• **PASSAGE**:
----
2012-01-31 Thread Ian Jackson
I have a setup at work which, amongst other things, regularly
autoinstalls Debian.  Because I don't want it to break unexpectedly, I
prefer to keep using old installation kernels - for example, new
kernels may have different requirements for non-free firmware etc., so
I think it's not trivial to just use whatever kernel is in the most
recent Debian point release.  

There are other reasons why someone might prefer to keep using an
existing installer kernel even after a Debian point release: for
example, doing otherwise would mean that the autoinstaller would have
to check the Debian archive and perhaps suck down a new
kernel/initramfs automatically and drop them into the pxe directory -
and it seems to me that even such an arrangement would be subject to a
race, where it would start to install with one set of images but by
the time it comes along to get the other components they would be
gone.

At the moment keeping the same images is awkward, because (AFAICT) at
a Debian point release the kernel modules required by the old kernel
are removed from the archive.  This makes the old netboot installer
images break.

This was extensively discussed in this thread:
  http://lists.debian.org/debian-devel/2011/11/msg00481.html

I've just reread the thread.  Some of it seemed rather bad-tempered
and I'd like to distance myself from the criticism of the kernel
team.  I quite understand why it's considered a good idea to update
the installation kernel.  For most people that's the right thing to
do.
----
• **LISTING**:
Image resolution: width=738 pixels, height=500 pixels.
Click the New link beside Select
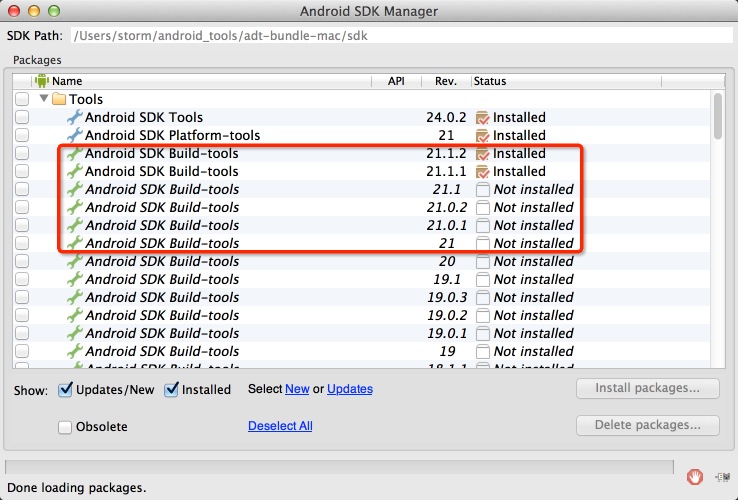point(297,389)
----
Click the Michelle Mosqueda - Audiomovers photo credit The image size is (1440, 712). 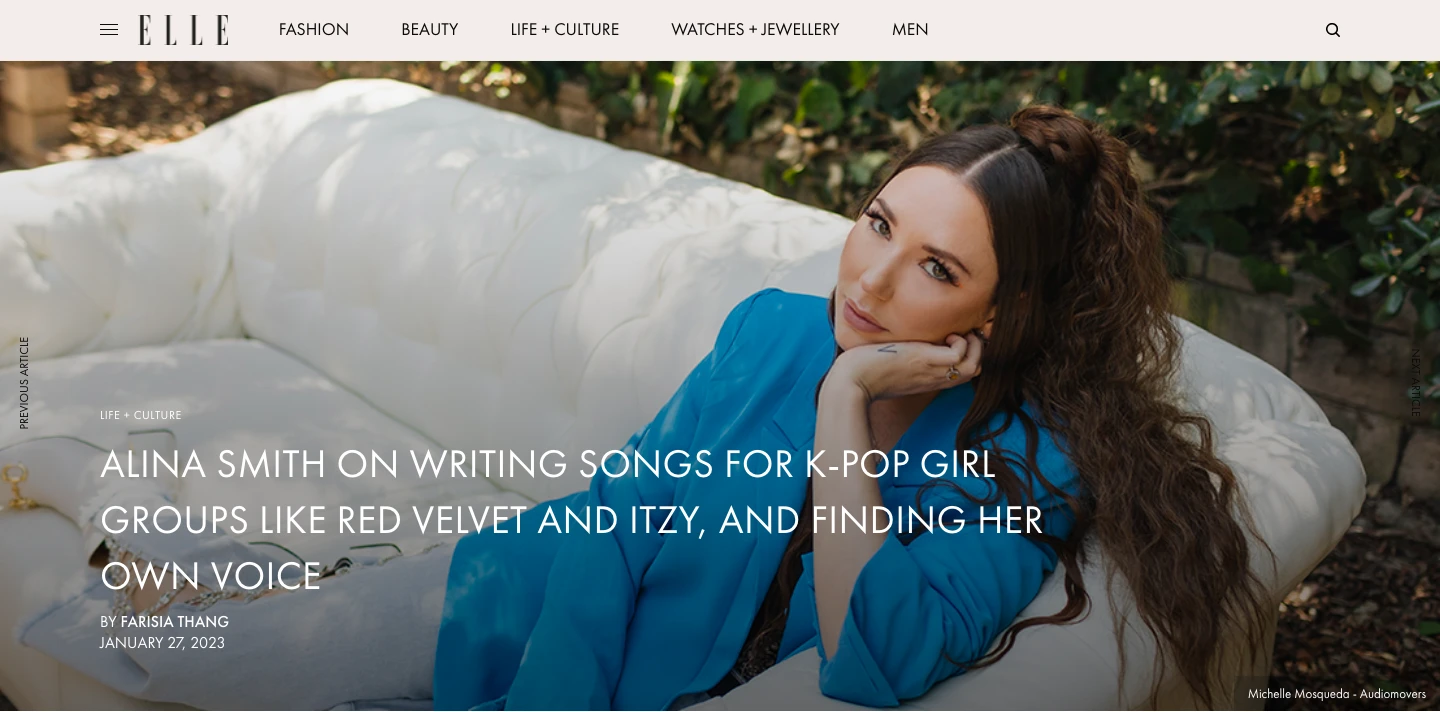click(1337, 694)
----
• **PROBLEM**: Extend the post about keeping old Debian installer kernels, starting right after its last sentence. The records are separate material, unrelated to the post.

• **ANSWER FOR THE TASK**:
However, I'd still like to try to understand whether it is possible to
make this work better for those of us who have setups where we launch
the installer via pxe and we only want to take new kernel/initramfs
versions when we explicitly choose to do so.

If it's a question of needing someone to do some work, I have effort
available for this.  After all it'll stop my infrastructure at work
breaking every time there's a Debian point release.

Alternatively, perhaps I and others (since it's not just me that has
this problem) are just going about things entirely the wrong way.  In
which case I'd be happy to help update documentation or whatever but
at the moment I'm afraid I don't know what the better way would be.

The simplest solution, suggested by several people in the thread,
would be not to remove the old udebs from the archive.  I don't know
whether that's possible, but no-one seemed to give an authoritative
answer to that suggestion previously.

Thanks,
Ian.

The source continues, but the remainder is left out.